→ **Task requirements**
**A.** In the text on 2-Cys peroxiredoxin structures, what restricts access to Cys51 in Prx II?
**B.** Pick up the text on 2-Cys peroxiredoxin structure and inhibition after its final sentence and continue it.

The crystal structures of several mammalian 2-Cys Prxs, including Prx I, Prx II and Prx V, have been resolved. Although Prx I and Prx II undergo intermolecular disulfide formation upon oxidation, whereas Prx V undergoes intramolecular disulfide formation, their structures are very similar [10]. Briefly, the N-terminal active site cysteine residue is deeply buried, whereas the counterpart C-terminal cysteine residue is partially exposed to the solvent. In all three structures, the sulfur atoms of the active site and the resolving cysteine residues are relatively far part (∼13 Å), so the formation of intermolecular or intramolecular disulfide linkage needs a conformational change. The active site cysteine residue interacts with Arg127 (numbering is based on the Prx II amino acid sequence), which appears to contribute to the active site reactivity, that is, lowering the pKa of the active site cysteine, at a distance of 3.3 Å.

The regional structure that surrounds the active site pocket appear to differ between 2-Cys Prxs, however. The Cys52 in Prx I is surrounded by several hydrophobic residues within the chain [76], whereas access to the Cys51 in Prx II is restricted by the Phe81 in the adjacent dimer [77]. The active site of Prx V comprises a positively charged pocket, which remains largely exposed to the solvent exterior [78]. Therefore, it might be possible to design active site-directed chemical inhibitors specific to each 2-Cys Prx isoform.

As well as the active-site-targeted inhibition of the 2-Cys Prx activity, activity could be inhibited by surface binding. This idea is supported by the presence of additional hydrophobic patches in Prx I, which are proposed to interact with the heme group [76], and by the inhibition of Prx I activity by Cdc2-dependent phosphorylation [75]. In addition, 2-Cys Prx inhibitors are postulated to be more useful than inhibitors of thioredoxin and thioredoxin reductase for controlling H2O2 signaling, because the latter enzymes have diverse cellular functions (e.g. they also couple with ribonucleotide reductase).

→ **Data**

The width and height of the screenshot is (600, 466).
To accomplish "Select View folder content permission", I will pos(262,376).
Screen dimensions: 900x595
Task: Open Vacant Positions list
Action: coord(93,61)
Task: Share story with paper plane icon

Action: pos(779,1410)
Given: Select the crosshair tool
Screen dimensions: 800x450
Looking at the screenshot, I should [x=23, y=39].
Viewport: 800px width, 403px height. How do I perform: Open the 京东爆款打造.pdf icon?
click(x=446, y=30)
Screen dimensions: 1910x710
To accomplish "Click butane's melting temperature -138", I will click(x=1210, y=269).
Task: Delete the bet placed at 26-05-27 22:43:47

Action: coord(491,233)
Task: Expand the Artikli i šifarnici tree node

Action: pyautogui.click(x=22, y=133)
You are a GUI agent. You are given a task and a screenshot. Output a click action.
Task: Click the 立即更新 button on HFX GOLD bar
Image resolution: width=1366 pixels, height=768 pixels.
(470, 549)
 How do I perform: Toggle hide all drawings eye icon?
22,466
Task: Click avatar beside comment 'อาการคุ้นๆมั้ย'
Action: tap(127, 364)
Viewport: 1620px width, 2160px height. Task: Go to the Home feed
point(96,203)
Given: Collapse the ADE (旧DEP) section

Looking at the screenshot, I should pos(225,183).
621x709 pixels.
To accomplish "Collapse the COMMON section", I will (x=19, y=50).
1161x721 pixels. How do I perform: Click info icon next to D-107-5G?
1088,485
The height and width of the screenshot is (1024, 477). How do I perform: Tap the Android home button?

→ **Per-task answers**
**A.** The Phe81 in the adjacent dimer.

**B.**
Concluding remarks

The biological function of 2-Cys Prxs has been uncovered only recently. 2-Cys Prxs appear to provide differential, selective and specific regulation of receptor signaling, and also to regulate intracellular signaling via direct protein–protein interactions 64, 65. Upon oxidative stress, 2-Cys Prxs undergo overoxidation of the active site cysteine, which causes loss of the peroxidase function. Interestingly, 2-Cys Prxs appear to gain a new function as molecular chaperone by overoxidation, although cellular activity has yet to be confirmed. Together, these recent data have highlighted the diverse and important roles of 2-Cys Prxs in intracellular H2O2 signaling and oxidative stress.

To accelerate the translation of 2-Cys Prx function for clinical application, the following questions should be addressed on future research. Can 2-Cys Prx direct selective and specific regulation of H2O2 signaling in other receptor tyrosine kinase signaling pathways? In particular, it will be interesting to study 2-Cys Prx effects on insulin-receptor-, EGF-receptor- and vascular-endothelial growth-factor receptor-mediated signaling further, because these receptors are important in various human pathophysiological conditions. What is the bona fide target molecule of endogenous H2O2 in a particular signaling pathway? This will provide new insights into the mechanism by which 2-Cys Prxs regulate H2O2 signaling. And finally, what is the quantitative level of H2O2 that triggers the switch between signaling and stress? To answer this question, a novel probe for the quantitative measurement of intracellular H2O2 must be developed.

Because H2O2-mediated signaling is being implicated more and more in human diseases, its control via 2-Cys Prxs promises clinical benefits. The control of either the expression or the activity of 2-Cys Prxs might therefore lead to a new generation of therapies targeting H2O2 signaling components.